From: Björn Baumbach <bb@sernet.de>
Date: Tue, 25 Sep 2018 11:11:09 +0000 (+0200)
Subject: s4-auth: allow to create unix token from system session info
X-Git-Tag: tdb-1.3.17~1336
X-Git-Url: http://git.samba.org/samba.git/?p=sfrench%2Fsamba-autobuild%2F.git;a=commitdiff_plain;h=f3b7ba1746a33d058901dd8274953e6c5379e2b1;ds=sidebyside

s4-auth: allow to create unix token from system session info

Without this patch security_token_to_unix_token() fails with
NT_STATUS_ACCESS_DENIED, because the system session does only
have one SID.
For a typical token are at least two or more SIDs expected.

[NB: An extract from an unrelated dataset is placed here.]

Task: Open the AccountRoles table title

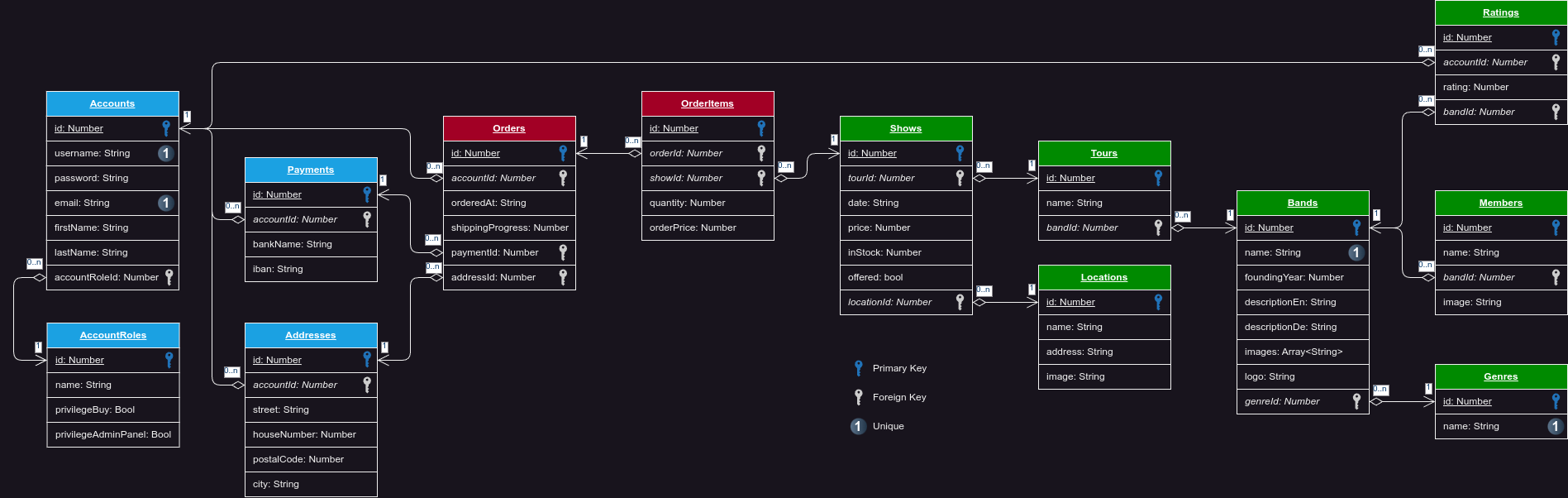Action: (113, 335)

Signed-off-by: Björn Baumbach <bb@sernet.de>
Reviewed-by: Volker Lendecke <vl@samba.org>
---

diff --git a/source4/auth/unix_token.c b/source4/auth/unix_token.c
index 492149b359b..ef3805b6e40 100644
--- a/source4/auth/unix_token.c
+++ b/source4/auth/unix_token.c
@@ -38,6 +38,21 @@ NTSTATUS security_token_to_unix_token(TALLOC_CTX *mem_ctx,
 	uint32_t s, g;
 	NTSTATUS status;
 	struct id_map *ids;
+	bool match;
+
+	match = security_token_is_system(token);
+	if (match) {
+		/*
+		 * SYSTEM user uid and gid is 0
+		 */
+
+		*sec = talloc_zero(mem_ctx, struct security_unix_token);
+		if (*sec == NULL) {
+			return NT_STATUS_NO_MEMORY;
+		}
+
+		return NT_STATUS_OK;
+	}
 
 	/* we can't do unix security without a user and group */
 	if (token->num_sids < 2) {